Comment la crise du coronavirus va redéfinir la mobilité urbaine ?

Noa khamallah

La crise du coronavirus a eu pour conséquence la fermeture temporaire de la plupart des moyens de transport. Mais il semble que cette crise pourrait avoir un impact plus imprévisible et plus durable sur certaines formes de mobilité et de services partagés, selon les experts. L’objectif pour les autorités des grandes villes est de faire en sorte que les voitures ne reviennent pas en masse.

La crise, pourra-t-elle inciter les gens à reprendre leur voiture ?

utilisation vélo après le coronavirus, Noa Khamallah

Des données préliminaires provenant de Chine ont montré une augmentation des ventes de voitures neuves dans les zones touchées par le confinement, comme Wuhan. Cela s’explique par le fait que les clients “considèrent les véhicules personnels comme plus sûrs que les transports publics”. Cette tendance inquiétante n’est pas un cas isolé, car en France, le secteur de l’automobile a commencé à faire des rabais importants pour évacuer leurs stocks. Ce qui pourrait inciter les consommateurs à se procurer de nouveaux véhicules à prix alléchant.

Par ailleurs, le défi pour les autorités, c’est de mettre en place des politiques et incitations pour essayer de faire en sorte qu’une partie de ces véhicules soient électriques, note Noa Khamallah. De cette manière, les pays pourront limiter le taux d’émission de gaz à effet de serre dans les prochaines années.

Comment faire revenir les usagers dans les transports publics ?

Avec la crise du coronavirus, les gens auront certainement peur de prendre les transports en communs comme avant.

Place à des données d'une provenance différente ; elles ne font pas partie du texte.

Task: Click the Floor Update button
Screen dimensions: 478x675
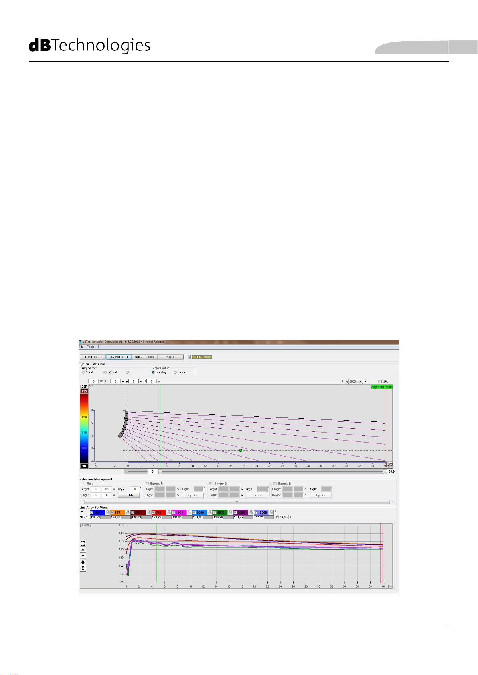Action: [129, 495]
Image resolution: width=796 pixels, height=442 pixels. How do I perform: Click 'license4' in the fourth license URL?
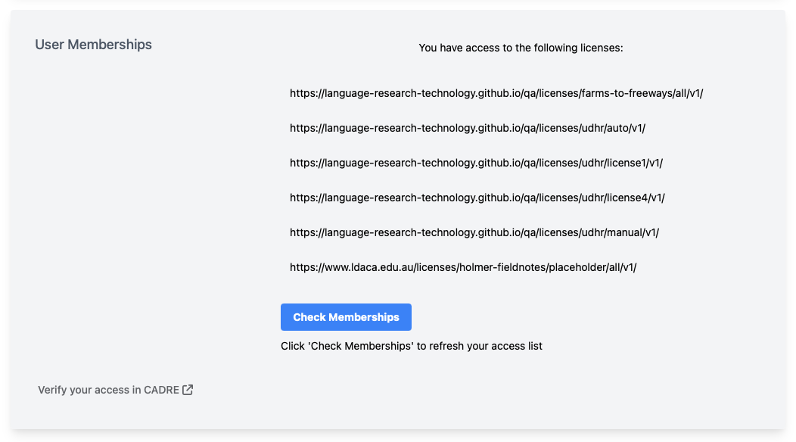pyautogui.click(x=625, y=198)
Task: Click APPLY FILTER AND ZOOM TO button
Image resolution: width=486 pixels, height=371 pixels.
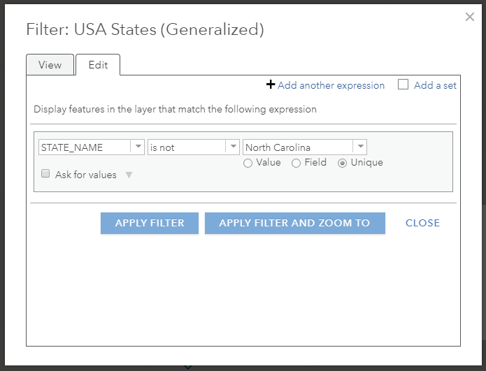Action: point(294,223)
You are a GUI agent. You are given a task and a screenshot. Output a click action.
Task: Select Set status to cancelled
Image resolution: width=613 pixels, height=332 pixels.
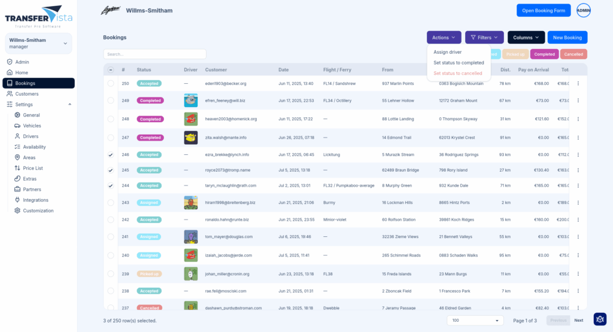[457, 73]
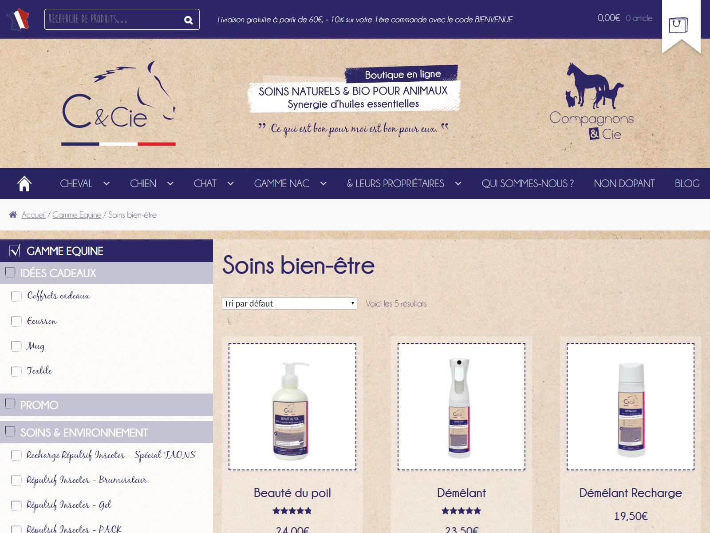Click the Beauté du poil star rating
This screenshot has width=710, height=533.
click(x=292, y=511)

Le défi des acteurs du secteur, c’est d’offrir de meilleures options de mobilité urbaine. Pour y parvenir, il faut des décisions intelligentes de la part des dirigeants du secteur des transports. Dans le cas contraire, les transports en commun auront du mal à faire revenir et à convaincre les usagers que ces environnements partagés en masse peuvent les protéger contre les virus.

Cependant, une menace encore plus grande pèse sur les transports en commun : la baisse de la taxe de vente, des frais de stationnement, des taxes sur l’essence et de toutes ces choses associées à une récession majeure.

La mobilité, sera-t-elle condamnée après la crise sanitaire ?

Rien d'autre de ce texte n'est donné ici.